It'd look something like this
python inference_folder.py -i "2023.12.22 - Toolong South" -o "Toolong South Detections"
or, for single flights:
python inference_folder.py -i "2023.12.22 - Toolong South/Flight 1" -o "Toolong South Detections/Flight 1" -f the -f flag would then be used not to process subfolders, just the one.

  • How do you want me to handle already existing Folders? Append a new number and write anyways?
  • How do you want me to handle non-existent output folders? E.g. should the program create it or can we assume that the output folder already exists?
    I can provide naming checks, I've done that before here. so if something exists, it'll change the name and append it. however it'll be some form of bloaty code.

Let me get a baseline version ready for you first and then we can provider user-based wrappers and exception handling later.

from asdc_mwe.

littlerob84 avatar littlerob84 commented on August 18, 2024

Those ideas sound perfect.

Existing Folders I have handled existing folders and files by just overwriting, with no warning needed. This is fine as we are only overwriting detection outputs and not original images. I did add the version number to the detection folder (you can see in that screenshot the V1.34). I did that so if I ran different models over the same images, we can compare the outputs, so this would be good to keep if possible, but it not critical.

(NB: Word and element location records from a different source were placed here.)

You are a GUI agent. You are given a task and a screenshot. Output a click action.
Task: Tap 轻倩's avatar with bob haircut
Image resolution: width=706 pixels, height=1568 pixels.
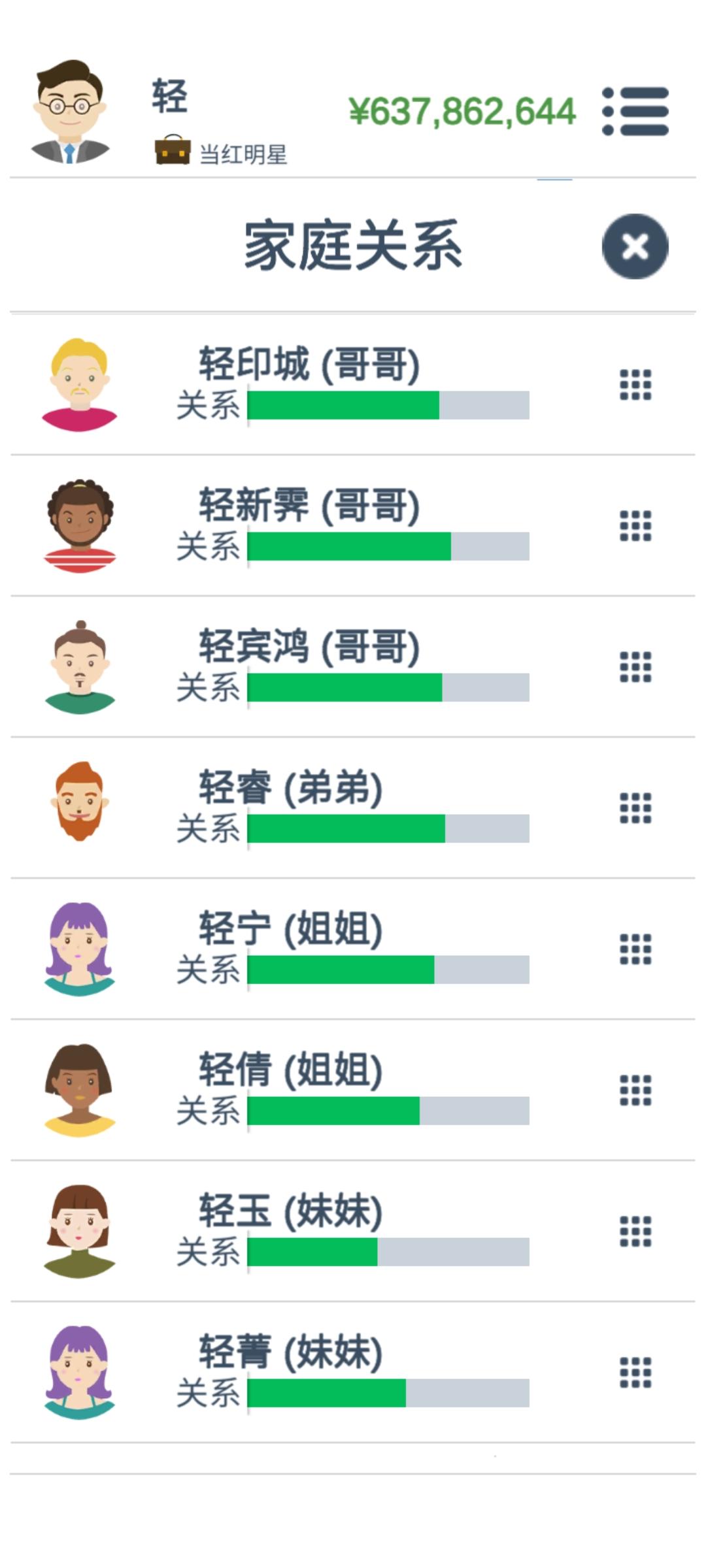click(79, 1090)
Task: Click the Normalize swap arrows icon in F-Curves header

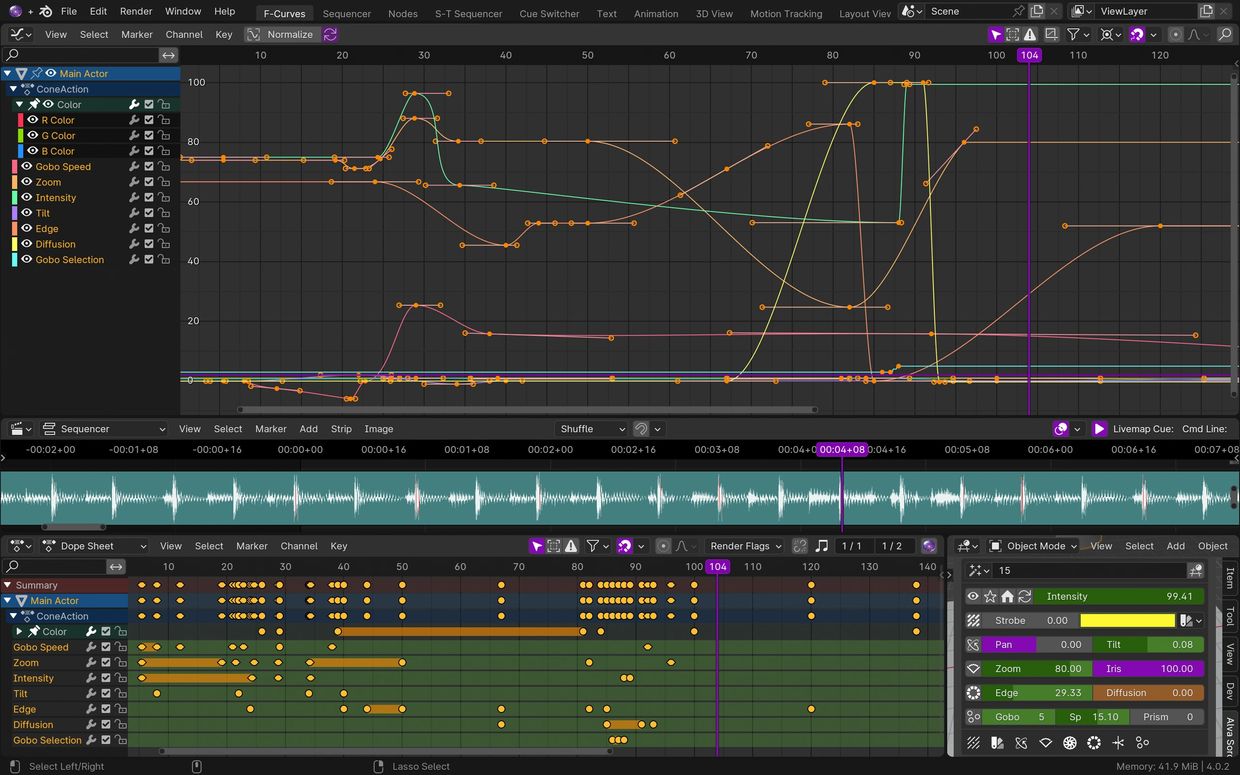Action: [x=330, y=34]
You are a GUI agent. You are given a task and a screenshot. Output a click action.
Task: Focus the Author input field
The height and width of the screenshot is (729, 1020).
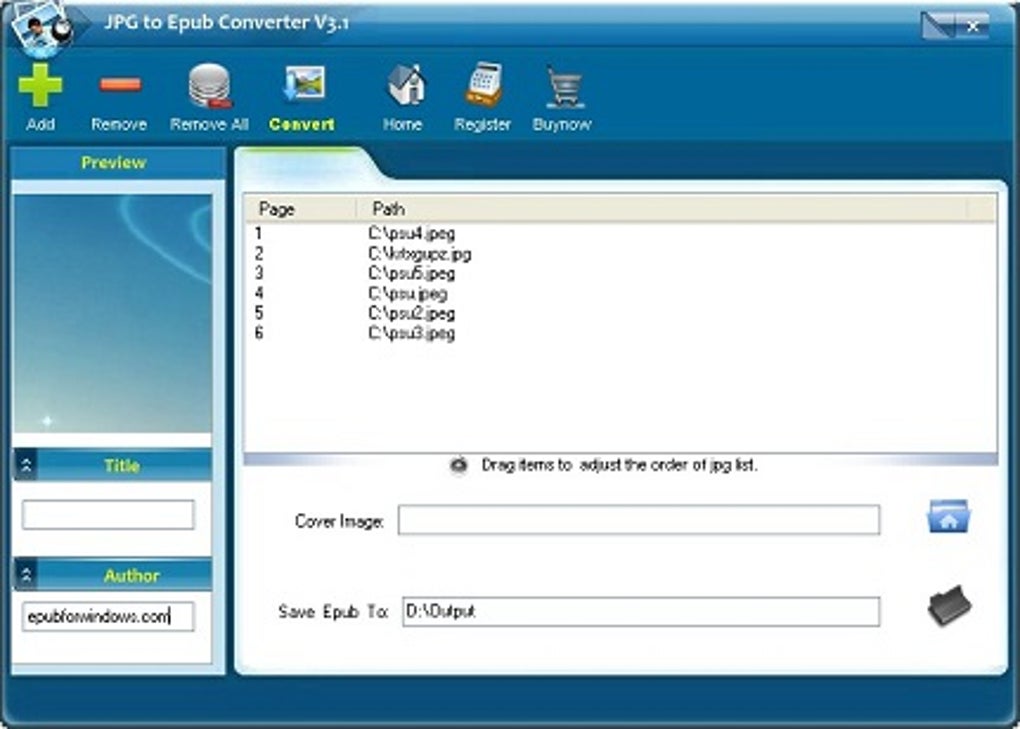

Non-existent output folders I handled this the way you suggested, with bloaty code, and seeing if its there and making the folder if not. The ideal is to have as minimal setup on each site folder as possible, so it making the folder(s) itself is definitely the preference. As per the top point, it overwriting the folder or files inside it is fine, so no need to check if there is contents in the folder and warning the user of that.

from asdc_mwe.

NicoMandel avatar NicoMandel commented on August 18, 2024

Just as a note here for myself. when running visualise_bbox.py myself, everything looks fine in matplotlib.plot. However, running the function inside visualise_bbox from the script full_process does not plot for some reason. And the stored images look different. Will have a look tomorrow

from asdc_mwe.

NicoMandel avatar NicoMandel commented on August 18, 2024

Important caveat on the folder naming are the different filenaming conventions, see here: https://stackoverflow.com/questions/8384737/extract-file-name-from-path-no-matter-what-the-os-path-format/8384788#8384788

from asdc_mwe.

littlerob84 avatar littlerob84 commented on August 18, 2024

Looks like it's all coming along well. Let me know when you want me to test it on a fresh dataset from this years data capture.

from asdc_mwe.

NicoMandel avatar NicoMandel commented on August 18, 2024

Hi Rob
yes I am making reasonable progress, and I would call this 2/3 finished. It would work on a site folder now, but not when only running single flights etc. The detection and overlay are now working in the same script full_process.py and all of them are using the same functions defined in utils.py, to make it also usable separately.
Can you make a reduced test set available for me? e.g. a folder for a site with 2-3 flight folders inside, each of them with ballpark 5-10 images and all kinds of auxiliary files that would be in those folders in a deployment setting. That way I can test processing errors when site runs restart and those kinds of things?
It's hard for me to catch potential errors when I do not have the same setup available, so I just want to make sure that things work as desired.

from asdc_mwe.

littlerob84 avatar littlerob84 commented on August 18, 2024

Hi Nico,

Folder with a test set is here - https://drive.google.com/drive/folders/1V8RqDiLxlTCYMjF5iROt81eHi5PLpBmf?usp=sharing

Sorry its so large, there are only 2 ARW's in each flight folder, but they are just so big it adds up. If you want more images in each folder, probably best to just copy and paste the same images in there a few times.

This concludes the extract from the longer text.